→ Problem to solve:
Extract each line holding the word "computer" from the entries.

→ The data:

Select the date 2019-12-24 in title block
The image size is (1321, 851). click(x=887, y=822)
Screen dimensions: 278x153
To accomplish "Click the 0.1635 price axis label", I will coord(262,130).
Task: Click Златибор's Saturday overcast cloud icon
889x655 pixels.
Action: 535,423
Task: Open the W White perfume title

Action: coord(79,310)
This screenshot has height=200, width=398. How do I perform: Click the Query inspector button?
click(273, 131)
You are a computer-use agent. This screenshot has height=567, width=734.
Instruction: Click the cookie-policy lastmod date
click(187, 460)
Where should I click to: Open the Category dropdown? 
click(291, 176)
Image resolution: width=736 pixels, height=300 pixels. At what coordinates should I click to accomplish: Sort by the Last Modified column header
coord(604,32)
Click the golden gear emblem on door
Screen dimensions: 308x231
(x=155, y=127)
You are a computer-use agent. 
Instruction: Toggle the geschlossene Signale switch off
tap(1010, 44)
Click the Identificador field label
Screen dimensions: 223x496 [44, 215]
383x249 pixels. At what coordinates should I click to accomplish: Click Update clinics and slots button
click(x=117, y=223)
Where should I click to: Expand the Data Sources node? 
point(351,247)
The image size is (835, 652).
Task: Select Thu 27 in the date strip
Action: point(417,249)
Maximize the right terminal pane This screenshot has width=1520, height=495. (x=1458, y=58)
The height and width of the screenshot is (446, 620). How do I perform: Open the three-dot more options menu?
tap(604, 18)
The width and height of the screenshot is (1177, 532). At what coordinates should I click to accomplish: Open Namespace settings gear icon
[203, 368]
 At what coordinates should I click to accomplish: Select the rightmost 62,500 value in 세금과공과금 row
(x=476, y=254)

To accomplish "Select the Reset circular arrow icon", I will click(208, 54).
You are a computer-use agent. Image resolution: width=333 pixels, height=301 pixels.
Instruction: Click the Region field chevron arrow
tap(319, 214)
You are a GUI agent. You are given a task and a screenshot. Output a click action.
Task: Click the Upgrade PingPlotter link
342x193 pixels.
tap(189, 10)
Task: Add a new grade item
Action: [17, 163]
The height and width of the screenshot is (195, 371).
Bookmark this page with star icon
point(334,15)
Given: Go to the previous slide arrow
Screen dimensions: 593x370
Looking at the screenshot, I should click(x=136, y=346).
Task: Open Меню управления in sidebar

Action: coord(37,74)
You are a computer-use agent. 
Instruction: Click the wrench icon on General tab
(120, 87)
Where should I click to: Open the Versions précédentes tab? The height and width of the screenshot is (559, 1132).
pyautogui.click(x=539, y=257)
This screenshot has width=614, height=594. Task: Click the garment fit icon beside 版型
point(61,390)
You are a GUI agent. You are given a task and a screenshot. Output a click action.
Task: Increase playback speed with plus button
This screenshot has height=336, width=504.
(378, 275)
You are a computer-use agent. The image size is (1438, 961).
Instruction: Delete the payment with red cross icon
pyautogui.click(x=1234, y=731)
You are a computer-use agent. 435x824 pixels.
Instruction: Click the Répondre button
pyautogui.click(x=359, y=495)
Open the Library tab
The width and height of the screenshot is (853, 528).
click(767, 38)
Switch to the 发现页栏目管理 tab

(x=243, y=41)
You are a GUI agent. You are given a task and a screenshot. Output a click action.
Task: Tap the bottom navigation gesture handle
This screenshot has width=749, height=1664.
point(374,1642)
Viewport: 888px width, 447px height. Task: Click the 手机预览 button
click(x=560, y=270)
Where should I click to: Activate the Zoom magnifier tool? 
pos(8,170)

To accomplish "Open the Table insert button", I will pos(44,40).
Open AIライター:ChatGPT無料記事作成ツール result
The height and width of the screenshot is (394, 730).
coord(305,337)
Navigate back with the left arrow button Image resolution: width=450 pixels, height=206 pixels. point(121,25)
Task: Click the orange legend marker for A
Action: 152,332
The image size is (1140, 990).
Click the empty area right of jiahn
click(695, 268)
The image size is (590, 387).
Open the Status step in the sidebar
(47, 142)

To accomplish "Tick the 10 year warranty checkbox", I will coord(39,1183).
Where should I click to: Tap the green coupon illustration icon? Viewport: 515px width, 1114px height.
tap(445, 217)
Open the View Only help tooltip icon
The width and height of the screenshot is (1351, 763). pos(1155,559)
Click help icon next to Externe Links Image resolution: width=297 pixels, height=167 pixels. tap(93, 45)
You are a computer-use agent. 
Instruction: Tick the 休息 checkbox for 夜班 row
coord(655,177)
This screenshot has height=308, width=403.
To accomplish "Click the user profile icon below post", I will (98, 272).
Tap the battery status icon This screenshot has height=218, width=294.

→ Solution to the exercise:
You are a computer-use agent. This screenshot has height=567, width=734.
You are a computer-use agent. 
You are a computer-use agent. Image resolution: width=333 pixels, height=301 pixels.
You are a computer-use agent. 
You are a computer-use agent. The image size is (1438, 961).
You are a computer-use agent. 435x824 pixels.
You are a computer-use agent. 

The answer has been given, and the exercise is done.